Since the European Commission blocked a landmark merger of the French and German train manufacturers Alstom and Siemens, France and Germany have come out in favor of a “genuine European industrial policy” to compete with China and the United States.
Smaller countries, led by the Netherlands and Poland, are wary.
The Franco-German proposal (PDF) is built on three pillars:
- Massive European investment in innovation.
- Relaxing European competition rules to allow state aid and big mergers.
- Keeping out unwanted foreign investment and insisting on reciprocity in public procurement.
In addition, French president Emmanuel Macron argues for adopting European preference in public procurement and punishing foreign companies that don’t follow EU data-protection and environmental regulations or don’t pay their full taxes.
Central and Northern European states have their own ideas (PDF), including:
- Completing the single market in services.
- Removing barriers to labor mobility, including through mutual recognition of professional qualifications.
- Setting global standards in artificial intelligence and the digital economy.
- Incentivizing cross-border private risk-sharing and risk diversification.
- Improving enforcement of existing market rules.

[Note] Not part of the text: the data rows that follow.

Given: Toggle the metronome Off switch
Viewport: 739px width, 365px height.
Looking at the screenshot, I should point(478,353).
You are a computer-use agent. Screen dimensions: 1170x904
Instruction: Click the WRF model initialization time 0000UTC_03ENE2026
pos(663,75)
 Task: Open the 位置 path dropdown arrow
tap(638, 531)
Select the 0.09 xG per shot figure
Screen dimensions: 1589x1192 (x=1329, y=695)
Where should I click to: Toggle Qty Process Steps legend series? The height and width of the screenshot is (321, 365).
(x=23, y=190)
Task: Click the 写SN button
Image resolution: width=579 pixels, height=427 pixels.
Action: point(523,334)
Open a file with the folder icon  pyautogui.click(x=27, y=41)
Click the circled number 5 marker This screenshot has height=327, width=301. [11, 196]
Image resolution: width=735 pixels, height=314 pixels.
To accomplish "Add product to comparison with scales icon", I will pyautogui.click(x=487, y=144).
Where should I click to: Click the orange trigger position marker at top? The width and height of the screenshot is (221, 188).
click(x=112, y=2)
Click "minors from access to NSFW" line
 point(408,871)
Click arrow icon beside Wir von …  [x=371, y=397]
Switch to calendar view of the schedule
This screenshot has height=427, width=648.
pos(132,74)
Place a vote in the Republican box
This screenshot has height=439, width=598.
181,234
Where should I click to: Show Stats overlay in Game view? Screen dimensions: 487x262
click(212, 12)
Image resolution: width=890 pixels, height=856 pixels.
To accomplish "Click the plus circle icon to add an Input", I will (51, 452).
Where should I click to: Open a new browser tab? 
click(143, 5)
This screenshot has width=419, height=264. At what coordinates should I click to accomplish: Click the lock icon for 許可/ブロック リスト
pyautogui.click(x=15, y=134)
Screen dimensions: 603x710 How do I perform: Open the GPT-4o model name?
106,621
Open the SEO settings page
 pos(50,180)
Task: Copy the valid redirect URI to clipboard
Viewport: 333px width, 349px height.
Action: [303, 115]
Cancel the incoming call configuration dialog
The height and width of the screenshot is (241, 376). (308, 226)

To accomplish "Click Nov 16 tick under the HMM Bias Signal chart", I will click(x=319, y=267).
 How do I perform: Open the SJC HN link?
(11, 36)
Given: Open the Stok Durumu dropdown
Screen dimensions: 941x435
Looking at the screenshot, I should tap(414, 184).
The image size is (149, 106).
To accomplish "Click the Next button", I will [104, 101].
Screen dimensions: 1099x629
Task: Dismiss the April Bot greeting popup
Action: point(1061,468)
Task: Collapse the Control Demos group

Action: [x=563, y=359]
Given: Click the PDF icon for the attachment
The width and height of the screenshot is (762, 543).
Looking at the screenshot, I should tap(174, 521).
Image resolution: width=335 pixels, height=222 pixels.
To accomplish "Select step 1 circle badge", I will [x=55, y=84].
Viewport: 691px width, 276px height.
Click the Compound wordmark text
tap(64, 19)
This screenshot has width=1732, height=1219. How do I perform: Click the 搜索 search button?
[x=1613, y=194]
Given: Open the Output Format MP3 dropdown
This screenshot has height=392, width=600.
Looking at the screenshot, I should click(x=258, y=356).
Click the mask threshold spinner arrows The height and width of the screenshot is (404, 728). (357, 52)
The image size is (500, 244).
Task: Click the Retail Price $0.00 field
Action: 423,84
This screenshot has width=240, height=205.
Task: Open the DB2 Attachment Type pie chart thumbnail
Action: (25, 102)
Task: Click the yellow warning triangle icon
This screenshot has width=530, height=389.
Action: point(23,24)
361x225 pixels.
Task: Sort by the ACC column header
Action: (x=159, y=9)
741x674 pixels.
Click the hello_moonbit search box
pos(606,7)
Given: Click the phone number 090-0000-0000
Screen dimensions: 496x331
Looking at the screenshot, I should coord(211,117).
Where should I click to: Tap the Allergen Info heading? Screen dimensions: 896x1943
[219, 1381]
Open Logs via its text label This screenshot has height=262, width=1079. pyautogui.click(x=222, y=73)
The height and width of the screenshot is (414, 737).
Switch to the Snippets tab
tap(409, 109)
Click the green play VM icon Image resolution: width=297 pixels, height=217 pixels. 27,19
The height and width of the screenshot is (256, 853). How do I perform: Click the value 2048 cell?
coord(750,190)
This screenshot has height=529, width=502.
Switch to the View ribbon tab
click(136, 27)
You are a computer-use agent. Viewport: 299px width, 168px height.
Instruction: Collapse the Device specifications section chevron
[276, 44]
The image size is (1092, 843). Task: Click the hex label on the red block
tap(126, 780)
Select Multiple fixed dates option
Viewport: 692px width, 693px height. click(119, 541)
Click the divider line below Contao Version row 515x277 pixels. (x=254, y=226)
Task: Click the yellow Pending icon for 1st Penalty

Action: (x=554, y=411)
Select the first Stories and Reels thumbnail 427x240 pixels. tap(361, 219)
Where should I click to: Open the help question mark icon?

The Dutch, who are losing an ally in Britain and facing a more assertive opponent in Macron, have formed an informal alliance of free-trading nations, dubbed the New Hanseatic League.
Italy and Spain haven’t officially picked sides, but they are more likely to support the Franco-German initiative.
One reason the smaller countries don’t support a policy for multinationals is that they have few. (The Netherlands being an exception and it just acquired a bigger share in Air France-KLM.)
The French and Germans fear being crowded out by American and Chinese behemoths; their neighbors fear being crowded out by Franco-German monopolies.
Another reason, Politico reports, is that Central Europeans accuse France and Germany of hypocrisy for seeking to restrict the free movement of construction workers and truck drivers. They also feel that France and Italy are granted unfair, lavish protections for their foodstuffs while Hungary, Poland, Romania and Slovakia have all come under criticism for trying to protect farmers and small retailers.
Macron’s government is trying to limit the number of days and pickups Eastern European truck drivers can make. It also mandates that truckers be paid the French minimum wage as soon as they cross the border. That law is being challenged for violating the freedom of movement.
France and Italy are the biggest beneficiaries of EU geographical indications, which stipulate, for example, that cheese can only be sold as Parmigiano-Reggiano if it was made in the regions of Parma and Reggio Emilia. When Central Europeans tried to force supermarkets to buy goods locally, and raised taxes on foreign retailers, the European Commission slapped them on the wrists for violating EU competition rules.